**READING PASSAGE**
+ + +

“It is good to have an end to journey toward; but it is the journey that matters, in the end.” Ernest Hemingway


29 January 2015

Penang: colonial town holds cultural crown

4th - 11th January 2015

     George Town the capital of Penang Island was our first destination in Malaysia. As the name suggests this bustling town was first founded in 1786 by a British naval captain called Francis Light and named after the then British monarch King George III (What better way to get prestige and quite possibly wealth and a title). Captain Light captured the region as he required a suitable base for the activities of the British East India Company as they attempted and ultimately succeeded in increasing Britannia's dominance over this profitable part of the world. Under the watchful eye of the British Empire the founders managed to turn a sleepy fishing village into a major commercial hub. Today the old town contains many of its original colonial buildings and structures. Most notable is the stronghold of  Fort Cornwallis which despite being a shell of its former self still highlights how highly prized the island was to the worlds largest superpower at the time.

New George Town

Its a jungle out there
Indiana Jones selfie
    The British weren't the only western powers to occupy the island with the Dutch, Portuguese and French claiming the territory beforehand although there is architectural evidence today.

   Jono and I stayed in a very nice hostel in the heart of the old town called "House of Journey". The young couple working there were incredibly helpful and interesting. They had both spent a number of years living in Manchester, England for studies and travelled Europe before returning home to run this great establishment. Check out the links for more details.

     Georgetown remains a prized possession for the Malay people and the International community. In 2008 the old town was officially granted UNESCO status which should ensure the historic hub remains preserved for many years to come. Since the change in status the town has become the gem of the Malaysian tourist trail. There are many sights to keep anyone preoccupied for a few days. The city is famous for its great array of street art both in the commonly used media of spray paint but also metal rods. Its a great way to get your bearings around the old town's narrow streets and also completely free.

Awesome Street Art
     Another great feature of Georgetown is its well preserved wharfs that have stood since the settlements birth. The same families still own and in some cases live on the same wooden structures that supported their ancestors.

George Town Wharf

Tucking into some grub at "Red Garden"
Penang Hill

Bruvs on a Bench (Penang Hill)

+ + +

[Saved entries]
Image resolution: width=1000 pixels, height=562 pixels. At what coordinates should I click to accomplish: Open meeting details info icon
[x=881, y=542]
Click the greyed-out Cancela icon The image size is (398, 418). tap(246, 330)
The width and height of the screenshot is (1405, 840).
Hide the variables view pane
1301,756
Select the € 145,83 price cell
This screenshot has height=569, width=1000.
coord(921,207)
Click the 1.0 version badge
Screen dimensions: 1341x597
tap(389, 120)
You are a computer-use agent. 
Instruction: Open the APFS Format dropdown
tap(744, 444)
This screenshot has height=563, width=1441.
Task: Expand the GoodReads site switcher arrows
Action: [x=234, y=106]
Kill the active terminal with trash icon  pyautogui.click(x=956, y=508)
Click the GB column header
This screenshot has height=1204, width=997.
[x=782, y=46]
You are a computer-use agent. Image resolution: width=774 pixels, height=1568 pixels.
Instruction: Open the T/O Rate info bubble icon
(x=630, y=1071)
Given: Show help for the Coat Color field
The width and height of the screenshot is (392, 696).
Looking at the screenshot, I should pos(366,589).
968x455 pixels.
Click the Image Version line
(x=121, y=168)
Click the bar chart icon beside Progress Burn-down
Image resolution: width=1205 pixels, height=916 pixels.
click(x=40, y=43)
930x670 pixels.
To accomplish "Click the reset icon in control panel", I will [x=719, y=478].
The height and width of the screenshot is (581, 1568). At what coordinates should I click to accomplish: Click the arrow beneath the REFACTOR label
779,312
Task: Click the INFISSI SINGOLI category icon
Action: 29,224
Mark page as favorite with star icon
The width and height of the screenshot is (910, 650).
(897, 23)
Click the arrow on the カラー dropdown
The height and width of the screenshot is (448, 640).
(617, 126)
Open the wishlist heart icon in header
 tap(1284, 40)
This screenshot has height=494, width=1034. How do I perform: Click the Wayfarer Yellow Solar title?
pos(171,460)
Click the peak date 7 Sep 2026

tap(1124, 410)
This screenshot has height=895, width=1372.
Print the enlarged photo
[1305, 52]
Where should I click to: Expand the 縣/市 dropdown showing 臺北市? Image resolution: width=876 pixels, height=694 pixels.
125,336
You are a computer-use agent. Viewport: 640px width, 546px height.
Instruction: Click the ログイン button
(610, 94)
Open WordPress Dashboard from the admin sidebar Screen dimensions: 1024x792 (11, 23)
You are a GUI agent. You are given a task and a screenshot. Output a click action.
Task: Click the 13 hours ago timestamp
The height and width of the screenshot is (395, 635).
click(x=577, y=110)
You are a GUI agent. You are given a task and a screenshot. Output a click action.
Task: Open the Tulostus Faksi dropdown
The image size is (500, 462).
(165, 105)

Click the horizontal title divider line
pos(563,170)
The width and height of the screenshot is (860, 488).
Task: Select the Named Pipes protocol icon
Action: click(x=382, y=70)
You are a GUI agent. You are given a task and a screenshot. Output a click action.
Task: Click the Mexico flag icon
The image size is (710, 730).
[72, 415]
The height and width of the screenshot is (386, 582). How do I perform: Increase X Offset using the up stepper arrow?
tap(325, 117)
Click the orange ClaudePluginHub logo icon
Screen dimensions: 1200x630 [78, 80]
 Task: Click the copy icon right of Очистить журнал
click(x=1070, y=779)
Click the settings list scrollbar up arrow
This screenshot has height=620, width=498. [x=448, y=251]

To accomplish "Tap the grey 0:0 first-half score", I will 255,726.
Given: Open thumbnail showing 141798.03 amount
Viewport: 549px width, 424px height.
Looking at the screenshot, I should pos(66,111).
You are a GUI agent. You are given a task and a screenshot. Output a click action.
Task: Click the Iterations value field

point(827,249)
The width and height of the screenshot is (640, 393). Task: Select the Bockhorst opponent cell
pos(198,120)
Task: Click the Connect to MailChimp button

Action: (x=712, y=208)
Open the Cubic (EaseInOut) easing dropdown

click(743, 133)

+ + +

**PROBLEM SET**
a) According to the Penang travel post, who founded George Town, and in what year?
b) Continue the Penang travel post, picking up after its final line.

**RESULTS IN ORDER**
a) A British naval captain named Francis Light founded George Town in 1786.

b)
     Penang's capital is a great melting pot (or in this case cooking pot) for a range of great cuisine. The street food is famous all around Malaysia. Its inexpensive and there is great selection. George Towns population is made up of Malays, Chinese and Indians and over the years the town has developed its own versions of the best dishes these cultures have to offer and have even adapted dishes from neighboring countries. One good location is a food court called "Red Garden". It's a great place to eat with a group as every possible food option is available from Thai to Sushi or Korean to Western and at 9pm they normally have live entertainment to accompany the experience. It's a bit like an outdoor Working Men's Club with lady boys instead of bingo.


Monkey Beach
The sights continue outside George Town with the funicular railway up to Penang Hill or Penang National Park on the islands North East shore offering great views and the chance to see wildlife. We visited the National Park on two separate occasions for a bit of trekking. The first visit involved an easy one hour walk through the forest to Monkey Beach. Not the most stunning strip of sand in the world due to the litter but it did offer a nice place to swim and sunbathe after a sweaty hike.

What no Pelican or Zebra crossing
I think I'll name you Raphael
The second visit required a slightly longer but by no means difficult trek to the more isolated and stunning Turtle Beach. We were unable to swim when we visited as a red flag was raised due to toxic jellyfish but we were still able to see the small but impressive green turtle sanctuary. The workers collect some of the youngsters when they hatch and ensure their well fed in small tanks before releasing into the wild. This was our first sighting of a baby turtle and no doubt its more spectacular seeing them in the ocean but there's no denying the world would be a worse place if these critically endangered creatures die out.
turtle sanctuary
Penang National Park is also a great place to grab cheap accommodation if your willing to rough it as they have a number of free camping grounds. We may have considered it if it hadn't been raining heavily every evening but what can I say we wimped out.

metal rod artwork

some locals at Monkey Beach

Lots of island strays

Useful links

Penang (Travelfish)
George Town, Penang (Wikitravel)
House of Journey (Trip Advisor)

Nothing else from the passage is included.